| Task directions |
Please print only the top portion of the entries below, ending with the line that contains "This screenshot has height=292, width=897.", exactly as written.

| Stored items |
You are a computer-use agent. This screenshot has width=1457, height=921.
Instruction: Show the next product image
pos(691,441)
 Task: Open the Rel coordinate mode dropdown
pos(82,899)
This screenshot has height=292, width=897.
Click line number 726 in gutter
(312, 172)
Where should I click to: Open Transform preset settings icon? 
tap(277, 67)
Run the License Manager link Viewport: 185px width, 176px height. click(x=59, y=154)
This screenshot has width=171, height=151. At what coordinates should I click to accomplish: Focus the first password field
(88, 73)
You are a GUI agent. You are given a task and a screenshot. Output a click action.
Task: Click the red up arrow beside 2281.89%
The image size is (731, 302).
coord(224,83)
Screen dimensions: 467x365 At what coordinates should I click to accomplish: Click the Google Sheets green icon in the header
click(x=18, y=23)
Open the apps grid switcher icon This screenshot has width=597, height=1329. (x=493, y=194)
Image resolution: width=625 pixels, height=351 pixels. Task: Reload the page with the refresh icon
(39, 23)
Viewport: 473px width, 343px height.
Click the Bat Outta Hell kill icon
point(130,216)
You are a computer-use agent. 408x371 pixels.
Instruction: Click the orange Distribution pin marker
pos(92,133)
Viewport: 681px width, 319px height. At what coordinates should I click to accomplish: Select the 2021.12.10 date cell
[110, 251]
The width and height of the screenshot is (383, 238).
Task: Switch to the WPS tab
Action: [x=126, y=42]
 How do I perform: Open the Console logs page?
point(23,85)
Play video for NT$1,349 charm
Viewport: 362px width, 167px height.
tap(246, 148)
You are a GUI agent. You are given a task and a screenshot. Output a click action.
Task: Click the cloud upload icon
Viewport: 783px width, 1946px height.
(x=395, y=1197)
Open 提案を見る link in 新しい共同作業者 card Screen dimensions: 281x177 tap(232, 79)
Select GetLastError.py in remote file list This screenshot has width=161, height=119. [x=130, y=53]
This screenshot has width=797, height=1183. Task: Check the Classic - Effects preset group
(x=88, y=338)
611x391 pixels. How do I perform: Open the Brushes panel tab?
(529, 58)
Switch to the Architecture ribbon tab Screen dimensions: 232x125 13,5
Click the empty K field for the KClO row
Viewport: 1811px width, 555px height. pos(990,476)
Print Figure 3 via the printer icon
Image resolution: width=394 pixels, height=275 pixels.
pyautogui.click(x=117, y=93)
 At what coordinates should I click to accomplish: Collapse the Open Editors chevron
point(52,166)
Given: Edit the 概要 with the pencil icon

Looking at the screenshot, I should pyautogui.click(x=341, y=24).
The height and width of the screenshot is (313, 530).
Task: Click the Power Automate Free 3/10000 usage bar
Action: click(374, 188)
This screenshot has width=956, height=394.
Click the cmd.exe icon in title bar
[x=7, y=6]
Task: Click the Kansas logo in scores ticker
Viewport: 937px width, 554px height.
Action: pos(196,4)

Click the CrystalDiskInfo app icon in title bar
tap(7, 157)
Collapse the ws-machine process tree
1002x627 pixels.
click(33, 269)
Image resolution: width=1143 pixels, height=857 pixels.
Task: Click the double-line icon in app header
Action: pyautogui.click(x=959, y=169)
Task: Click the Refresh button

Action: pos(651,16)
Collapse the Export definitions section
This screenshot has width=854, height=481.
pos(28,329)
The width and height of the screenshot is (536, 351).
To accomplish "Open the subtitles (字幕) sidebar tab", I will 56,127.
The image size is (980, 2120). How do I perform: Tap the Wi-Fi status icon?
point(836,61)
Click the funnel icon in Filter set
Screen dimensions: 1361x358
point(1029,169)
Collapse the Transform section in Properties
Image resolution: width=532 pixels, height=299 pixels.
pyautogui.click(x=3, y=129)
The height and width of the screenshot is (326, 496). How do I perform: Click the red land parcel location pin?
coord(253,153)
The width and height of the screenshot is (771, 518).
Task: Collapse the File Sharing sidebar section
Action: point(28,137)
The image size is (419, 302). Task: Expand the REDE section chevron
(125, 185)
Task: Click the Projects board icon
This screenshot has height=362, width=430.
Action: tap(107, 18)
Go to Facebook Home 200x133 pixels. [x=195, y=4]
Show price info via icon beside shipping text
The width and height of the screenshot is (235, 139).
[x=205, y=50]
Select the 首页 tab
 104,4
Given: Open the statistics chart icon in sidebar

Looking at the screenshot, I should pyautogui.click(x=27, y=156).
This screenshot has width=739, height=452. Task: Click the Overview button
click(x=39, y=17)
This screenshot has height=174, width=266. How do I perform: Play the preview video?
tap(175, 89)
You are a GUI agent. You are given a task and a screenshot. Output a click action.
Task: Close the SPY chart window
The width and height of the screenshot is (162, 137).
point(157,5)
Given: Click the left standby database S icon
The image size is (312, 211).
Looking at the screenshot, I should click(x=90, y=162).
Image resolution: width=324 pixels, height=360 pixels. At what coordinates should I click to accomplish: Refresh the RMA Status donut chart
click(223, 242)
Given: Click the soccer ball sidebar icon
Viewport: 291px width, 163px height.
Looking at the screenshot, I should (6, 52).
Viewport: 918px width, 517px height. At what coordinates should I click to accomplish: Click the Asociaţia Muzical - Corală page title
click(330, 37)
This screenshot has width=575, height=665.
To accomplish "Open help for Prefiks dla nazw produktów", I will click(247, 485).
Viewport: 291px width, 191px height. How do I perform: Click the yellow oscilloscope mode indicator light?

| Task result |
You are a computer-use agent. This screenshot has width=1457, height=921.
Instruction: Show the next product image
pos(691,441)
 Task: Open the Rel coordinate mode dropdown
pos(82,899)
This screenshot has height=292, width=897.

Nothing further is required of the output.